I presented a method to compute the value of different scenarios while considering the uncertainty into the parameters of drug development based on the various scenario simulations. Best scenario was selected based on the estimated PoS (probability of success) and eNPV. Simulation results showed that the good strategy has changed depending on the settings of success probability, cost, and net present value for a new compound in our simulation. The sensitivity analyses clarified which factors have impact on the eNPV in each setting. I developed the cumulative function of eNPV for each scenario with PoS and it was very useful to see the operating characteristics of each strategy option.

Conclusion

In order to optimize the productivity of drug development in a pharmaceutical company, it is critical to consider various options of development program and evaluate the value of each strategy quantitatively.
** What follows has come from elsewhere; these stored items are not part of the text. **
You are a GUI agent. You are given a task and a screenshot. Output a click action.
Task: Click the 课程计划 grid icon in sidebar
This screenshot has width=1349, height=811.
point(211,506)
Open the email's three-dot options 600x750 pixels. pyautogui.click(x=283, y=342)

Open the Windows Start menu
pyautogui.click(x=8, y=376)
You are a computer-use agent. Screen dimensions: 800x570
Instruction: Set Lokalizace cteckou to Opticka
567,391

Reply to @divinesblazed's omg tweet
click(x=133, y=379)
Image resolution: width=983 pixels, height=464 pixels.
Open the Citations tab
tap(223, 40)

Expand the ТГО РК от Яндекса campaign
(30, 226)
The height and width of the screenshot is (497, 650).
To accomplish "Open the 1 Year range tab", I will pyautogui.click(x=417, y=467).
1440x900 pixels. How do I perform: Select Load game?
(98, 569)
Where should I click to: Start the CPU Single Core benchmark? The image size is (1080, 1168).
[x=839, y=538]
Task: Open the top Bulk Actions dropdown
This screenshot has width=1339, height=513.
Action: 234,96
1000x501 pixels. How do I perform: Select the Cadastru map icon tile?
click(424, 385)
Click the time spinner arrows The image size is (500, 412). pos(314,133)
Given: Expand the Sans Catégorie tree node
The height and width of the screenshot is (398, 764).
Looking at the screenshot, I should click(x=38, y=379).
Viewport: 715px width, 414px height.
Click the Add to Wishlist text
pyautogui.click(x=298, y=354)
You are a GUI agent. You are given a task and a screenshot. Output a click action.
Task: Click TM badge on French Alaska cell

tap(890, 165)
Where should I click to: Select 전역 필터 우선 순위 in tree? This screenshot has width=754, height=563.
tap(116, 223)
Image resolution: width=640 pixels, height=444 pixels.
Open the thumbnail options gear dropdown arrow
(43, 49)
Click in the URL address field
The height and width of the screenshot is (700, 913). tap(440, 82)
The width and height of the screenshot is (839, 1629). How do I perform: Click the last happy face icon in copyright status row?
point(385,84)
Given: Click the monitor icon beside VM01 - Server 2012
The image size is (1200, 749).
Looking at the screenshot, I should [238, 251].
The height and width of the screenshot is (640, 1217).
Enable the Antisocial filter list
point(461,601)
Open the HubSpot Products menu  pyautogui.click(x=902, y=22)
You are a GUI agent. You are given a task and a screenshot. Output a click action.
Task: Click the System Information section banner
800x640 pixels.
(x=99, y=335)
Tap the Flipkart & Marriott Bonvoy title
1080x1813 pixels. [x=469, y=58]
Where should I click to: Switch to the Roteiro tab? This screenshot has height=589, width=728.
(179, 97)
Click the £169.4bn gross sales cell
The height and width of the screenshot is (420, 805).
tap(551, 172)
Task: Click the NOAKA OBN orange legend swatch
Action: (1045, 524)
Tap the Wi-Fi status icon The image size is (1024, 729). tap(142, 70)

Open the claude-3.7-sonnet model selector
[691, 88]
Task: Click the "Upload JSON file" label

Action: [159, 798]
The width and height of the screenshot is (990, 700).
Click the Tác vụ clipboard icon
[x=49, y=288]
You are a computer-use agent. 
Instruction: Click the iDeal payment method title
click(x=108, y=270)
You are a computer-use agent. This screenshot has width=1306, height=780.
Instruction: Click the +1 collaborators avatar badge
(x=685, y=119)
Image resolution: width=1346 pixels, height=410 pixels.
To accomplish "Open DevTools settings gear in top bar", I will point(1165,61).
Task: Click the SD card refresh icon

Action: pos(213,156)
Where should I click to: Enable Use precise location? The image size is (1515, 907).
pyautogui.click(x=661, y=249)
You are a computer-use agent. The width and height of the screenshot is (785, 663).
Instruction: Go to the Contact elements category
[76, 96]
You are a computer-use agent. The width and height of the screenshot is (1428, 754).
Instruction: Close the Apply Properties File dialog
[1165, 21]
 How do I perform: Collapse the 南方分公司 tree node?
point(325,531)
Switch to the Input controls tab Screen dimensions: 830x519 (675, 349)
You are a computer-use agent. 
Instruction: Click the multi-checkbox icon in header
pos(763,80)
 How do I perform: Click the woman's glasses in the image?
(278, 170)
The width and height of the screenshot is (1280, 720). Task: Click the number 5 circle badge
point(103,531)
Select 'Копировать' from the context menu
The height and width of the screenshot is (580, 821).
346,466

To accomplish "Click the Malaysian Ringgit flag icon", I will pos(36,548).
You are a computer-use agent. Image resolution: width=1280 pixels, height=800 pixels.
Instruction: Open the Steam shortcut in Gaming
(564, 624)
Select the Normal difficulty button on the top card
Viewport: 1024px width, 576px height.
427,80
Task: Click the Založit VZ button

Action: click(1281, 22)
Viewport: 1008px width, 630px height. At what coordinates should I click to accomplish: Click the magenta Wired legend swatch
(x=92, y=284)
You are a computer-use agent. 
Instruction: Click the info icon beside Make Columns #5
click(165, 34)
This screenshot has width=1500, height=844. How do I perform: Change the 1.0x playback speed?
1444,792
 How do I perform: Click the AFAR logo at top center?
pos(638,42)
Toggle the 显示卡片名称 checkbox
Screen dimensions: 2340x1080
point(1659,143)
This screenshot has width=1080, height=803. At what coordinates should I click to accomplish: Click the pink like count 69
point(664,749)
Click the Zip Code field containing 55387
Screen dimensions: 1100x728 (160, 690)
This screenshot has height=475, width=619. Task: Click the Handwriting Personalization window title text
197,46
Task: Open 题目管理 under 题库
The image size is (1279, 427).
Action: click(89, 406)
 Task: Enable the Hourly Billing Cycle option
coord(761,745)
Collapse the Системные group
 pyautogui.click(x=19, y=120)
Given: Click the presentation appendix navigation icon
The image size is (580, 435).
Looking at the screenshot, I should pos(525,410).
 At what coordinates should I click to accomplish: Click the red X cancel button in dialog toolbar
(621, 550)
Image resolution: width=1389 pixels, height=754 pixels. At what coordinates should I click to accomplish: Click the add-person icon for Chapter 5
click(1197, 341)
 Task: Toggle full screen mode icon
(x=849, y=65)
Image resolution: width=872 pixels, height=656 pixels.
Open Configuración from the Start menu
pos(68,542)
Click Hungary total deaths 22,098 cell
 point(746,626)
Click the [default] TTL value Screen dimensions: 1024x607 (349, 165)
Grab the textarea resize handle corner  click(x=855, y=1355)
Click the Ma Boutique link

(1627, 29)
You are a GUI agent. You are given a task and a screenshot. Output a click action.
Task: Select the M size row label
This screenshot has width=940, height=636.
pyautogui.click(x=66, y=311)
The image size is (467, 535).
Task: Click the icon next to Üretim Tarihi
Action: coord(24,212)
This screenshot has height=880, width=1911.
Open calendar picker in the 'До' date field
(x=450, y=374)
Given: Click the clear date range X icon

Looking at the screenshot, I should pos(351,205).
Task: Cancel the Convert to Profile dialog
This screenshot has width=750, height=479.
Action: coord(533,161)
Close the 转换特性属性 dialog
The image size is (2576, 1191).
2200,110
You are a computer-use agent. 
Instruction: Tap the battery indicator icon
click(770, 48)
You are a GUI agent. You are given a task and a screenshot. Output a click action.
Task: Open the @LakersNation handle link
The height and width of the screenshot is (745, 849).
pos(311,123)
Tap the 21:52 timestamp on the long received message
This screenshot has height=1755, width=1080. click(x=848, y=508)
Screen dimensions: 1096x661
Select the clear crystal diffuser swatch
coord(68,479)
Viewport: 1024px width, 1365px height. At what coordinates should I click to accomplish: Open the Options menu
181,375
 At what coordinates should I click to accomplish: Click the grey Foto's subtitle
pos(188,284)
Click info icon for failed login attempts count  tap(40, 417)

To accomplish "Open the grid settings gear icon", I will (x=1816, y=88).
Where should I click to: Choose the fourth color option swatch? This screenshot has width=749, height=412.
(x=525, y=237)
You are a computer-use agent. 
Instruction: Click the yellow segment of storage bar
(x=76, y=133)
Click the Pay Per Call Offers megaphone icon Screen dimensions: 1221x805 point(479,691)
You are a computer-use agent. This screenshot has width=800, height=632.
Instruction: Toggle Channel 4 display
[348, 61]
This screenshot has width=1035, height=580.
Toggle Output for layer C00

Statistical scenario simulation is a good approach to solve the complex multi-dimensional trade-off problems without any human cognitive bias of decision makers. The scenario simulations judged the aggressive strategy (e.g. develop multiple indications at a time) was better than standard plan (e.g. develop unique indication first) in some settings. It was a seemingly counterintuitive result and therefore I found that such a quantitative analysis is critical to support the good decision making. I concluded that a quantitative decision making approach that is available from various scenario simulations is critical by maximizing eNPV and minimizing risk at each drug development phase.